HomeKit routers also quarantine infected IoT devices on the network, firewalling them to prevent further damage. These are just some of the things IoT-based partnerships can accomplish. 


Best Practices Make Safe IoT Possible

We must consider three main categories when dealing with data, according to the Industrial Internet Consortium: data integrity, data security, and data protection. Attackers can dismantle or interrupt data flow in IoT networks. They can also intercept data, or even erase information. Engineers have to make this as difficult as possible.

The idea behind best practices is that standardised processes give IoT engineers the best chance of avoiding future problems. Breaches and authentication shortcomings can be detrimental. Engineers must also consider use cases when data is ‘at rest’ (i.e. stored), ‘in motion’ (transmitted between locations), or ‘in use’ (being processed or transformed). Each of these instances has unique challenges. The IoT data lifecycle must be safeguarded from start to finish to reduce threats.

The IoT world creates an immense amount of data. Controlling who accesses what and when is essential to creating a safe networking environment—for consumers and companies alike. 


Graphs representing the number of honeypot attacks by country.

Graphs representing the number of honeypot attacks by country. Image Credit: F-Secure.


What New Threats Are Emerging? 

IoT devices connect to the web via ports. These ports are the keys to different network protocols, which these devices need to operate effectively. F-Secure measured 2.1 billion attacks on TCP (transmission control protocol) ports: Telnet, Server Message Block, and Secure Shell, most commonly. Attackers seem to gravitate to these. It’s also worth noting that the Telnet port isn’t commonly used outside of the IoT any longer. That suggests IoT devices are popular targets. User Datagram Protocol ports are also targeted.
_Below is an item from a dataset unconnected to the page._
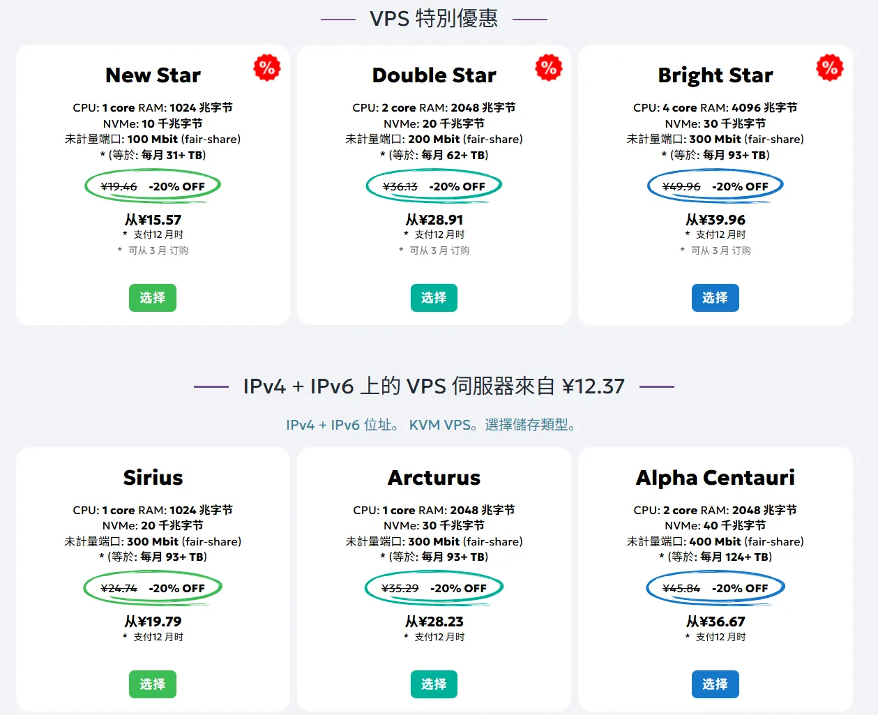Choose the Double Star plan via 选择
The height and width of the screenshot is (715, 878).
[x=434, y=298]
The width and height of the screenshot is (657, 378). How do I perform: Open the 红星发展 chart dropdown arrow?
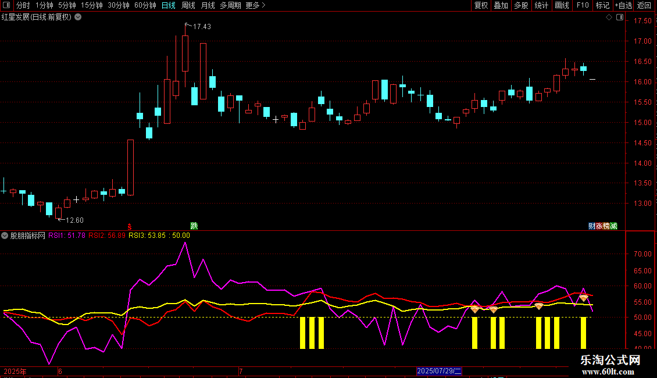point(78,17)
IoT attackers often install malware. Secure List shows us that 15.97% (the highest percentage) of attacks download the Mirai malware onto IoT devices. Trojans and other backdoor malware tools are commonly downloaded. These have the potential to harm data security, privacy, and integrity. The Gafgyt malware is also popular among attackers.

Attackers are using brute force methods to interrupt IoT services. They’re also utilising EternalBlue and EternalRed—two vulnerabilities found within Windows and Linux. Attackers are trying to uncover users’ passwords and other sensitive information. Data theft is a massive concern that engineers must address at all levels. Hardware and software teams must work together to fix weaknesses in embedded systems.

Some device makers are more susceptible than others. Secure List estimates that MikroTik’s technology accounts for 37.23% of infected devices, while TP-Link places second at 9.07%. Different vulnerabilities like Chimay-Red are causing these infections.

Ideally, engineers will harden all components of the IoT experience against these threats. Just like device makers must learn lessons, attackers are also refining their methods to make them more effective. The IoT’s future will require a lot of creativity from engineering teams. Proactive security will ultimately win the day, as long as professionals remain constantly vigilant.